The Art of the B2B
Image via Bicep.

FYI.

This story is over 5 years old.

The Art of the B2B

We got Bicep, Hodge, Tessela, Krystal Klear and Gramrcy to open up about what makes a great double header.
January 26, 2016, 2:56pm

When done properly, combining like-minded selectors, the right environments, and a receptive, curious crowd, a back to back set has the potential to elevate us beyond the realms of each respective DJs individual identities. Like sparring partners, the pair have the scope to challenge and entertain each other, building a whole set of newness from their various visions.
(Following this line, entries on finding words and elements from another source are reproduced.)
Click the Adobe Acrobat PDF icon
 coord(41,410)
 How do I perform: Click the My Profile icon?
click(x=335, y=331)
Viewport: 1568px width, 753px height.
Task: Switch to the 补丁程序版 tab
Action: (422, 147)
Not only that, but if you apply supermarket maths to nights out, then back to back sets are a complete bargain. You thought watching one DJ was good? Why not try two for the same price. Or you could go one better and have three of them. Actually, fuck it, why not have four? Only, unlike jars of Hellman's mayonnaise, the value of a DJ doesn't necessarily increase exponentially with body count (if that were the case Dimitri Vegas and Like Mike might actually be the number one DJs in the world).

Advertisement

Recently the back to back has become a more and more common feature on the clubbing landscape. In a climate increasingly focused on festivals and major nights like Warehouse Project, multiple DJ sets make up a huge portion of line ups that favor as many names as possible in the shortest time imaginable. The cynical take on this would be to quickly decry the B2B as a convenient way of over-promising on a ticket price, and on occasion this is quite obviously the case. Yet to write them off as a party trick would be to discredit a practice and method of DJing that can, and does, produce genuine excitement on the dancefloor.

In order to question the form, and understand how different DJs approach them in comparison to solo sets, THUMP got in touch with a variety of selectors, for a brief schooling on the art of the back to back. The voices include Matt McBriar, who DJs as half of Belfast duo Bicep, Hodge, Tessela, and Gramrcy, three names who regularly cross paths stemming from Bristol's scene, and finally Krystal Klear who ushered in 2016 playing a NYE back to back with Gerd Janson.

ON PLANNING BEFOREHAND…

Matt, Bicep: We hardly plan at all before a set, communicating during it is the most important part. Firstly, read the floor, then talk to each other and plan periods that feel coherent. For example we would agree to go more "UK bass" focused or very "synthy" for a bit and try and develop from there. We always play our best when we both know 80% of the material we're playing and can judge the right tracks to follow. Throwing in some curveballs and new promos always make it interesting, but too many sharp turns can destroy the flow of a set and that's usually the biggest issue with B2Bs. The flow can suck.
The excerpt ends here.